A sensitive method for quantitative analysis of
aspartylglucosamine as its dabsyl
chloride derivative by high-performance liquid chromatography is described. Precolumn-derivatized
aspartylglucosamine and internal standard (carboxymethylcysteine) are separated on a reversed-phase column with a mobile phase consisting of
phosphate buffer and
acetonitrile and monitored by UV-VIS detection at 436 nm.

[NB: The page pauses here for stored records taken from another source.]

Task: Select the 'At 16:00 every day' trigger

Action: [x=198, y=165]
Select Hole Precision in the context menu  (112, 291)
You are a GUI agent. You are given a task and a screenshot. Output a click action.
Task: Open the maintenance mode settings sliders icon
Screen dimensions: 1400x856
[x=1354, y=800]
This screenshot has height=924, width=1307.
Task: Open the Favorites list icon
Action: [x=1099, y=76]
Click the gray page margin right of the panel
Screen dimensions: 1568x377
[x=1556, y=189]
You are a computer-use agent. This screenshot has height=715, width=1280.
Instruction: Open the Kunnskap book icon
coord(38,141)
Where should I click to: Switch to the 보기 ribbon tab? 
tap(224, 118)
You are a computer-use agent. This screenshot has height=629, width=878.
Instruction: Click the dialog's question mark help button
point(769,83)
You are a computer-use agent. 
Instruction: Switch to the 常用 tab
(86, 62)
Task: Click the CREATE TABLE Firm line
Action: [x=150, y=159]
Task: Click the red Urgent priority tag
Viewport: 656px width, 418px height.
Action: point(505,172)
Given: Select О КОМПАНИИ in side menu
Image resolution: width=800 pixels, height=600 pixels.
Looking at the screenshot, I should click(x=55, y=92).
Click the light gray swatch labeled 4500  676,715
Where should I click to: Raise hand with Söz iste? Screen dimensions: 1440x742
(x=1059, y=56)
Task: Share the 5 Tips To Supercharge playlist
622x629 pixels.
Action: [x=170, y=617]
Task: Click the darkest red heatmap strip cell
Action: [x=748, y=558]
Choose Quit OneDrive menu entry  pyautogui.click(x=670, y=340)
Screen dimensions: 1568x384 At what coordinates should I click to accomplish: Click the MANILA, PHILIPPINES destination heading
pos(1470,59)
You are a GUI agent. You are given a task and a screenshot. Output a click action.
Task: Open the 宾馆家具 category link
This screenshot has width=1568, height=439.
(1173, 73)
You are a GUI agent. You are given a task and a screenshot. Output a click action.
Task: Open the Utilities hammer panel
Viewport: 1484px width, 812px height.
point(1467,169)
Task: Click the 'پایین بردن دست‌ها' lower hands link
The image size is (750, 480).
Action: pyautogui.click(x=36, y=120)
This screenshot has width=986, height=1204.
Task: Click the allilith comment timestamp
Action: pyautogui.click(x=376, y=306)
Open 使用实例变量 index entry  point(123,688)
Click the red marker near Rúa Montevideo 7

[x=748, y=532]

Aspartylglucosamine acts in the assay like a polar
amino acid, and it can be separated from interfering substances in urine with a retention time of ca. 13 min. Its detection limit is ca. 0.3 microM in water and 0.5-1.0 microM in urine and other
biological samples, which permits its quantitation in normal urine, for example. The within-day coefficient of variation is less than 4.7% and the day-to-day coefficient of variation is less than 8.3%. The present method is applicable to the direct analysis of
aspartylglucosamine in body fluids and tissues without any prepurification and, in combination with automated liquid chromatography, allows rapid assay of a large number of samples in the detection of
aspartylglycosaminuria. The sensitivity of the assay also allows direct quantitation of
aspartylglucosamine in normal urine and leukocytes of
aspartylglycosaminuria patients, and may thus be used in metabolic studies of the compound.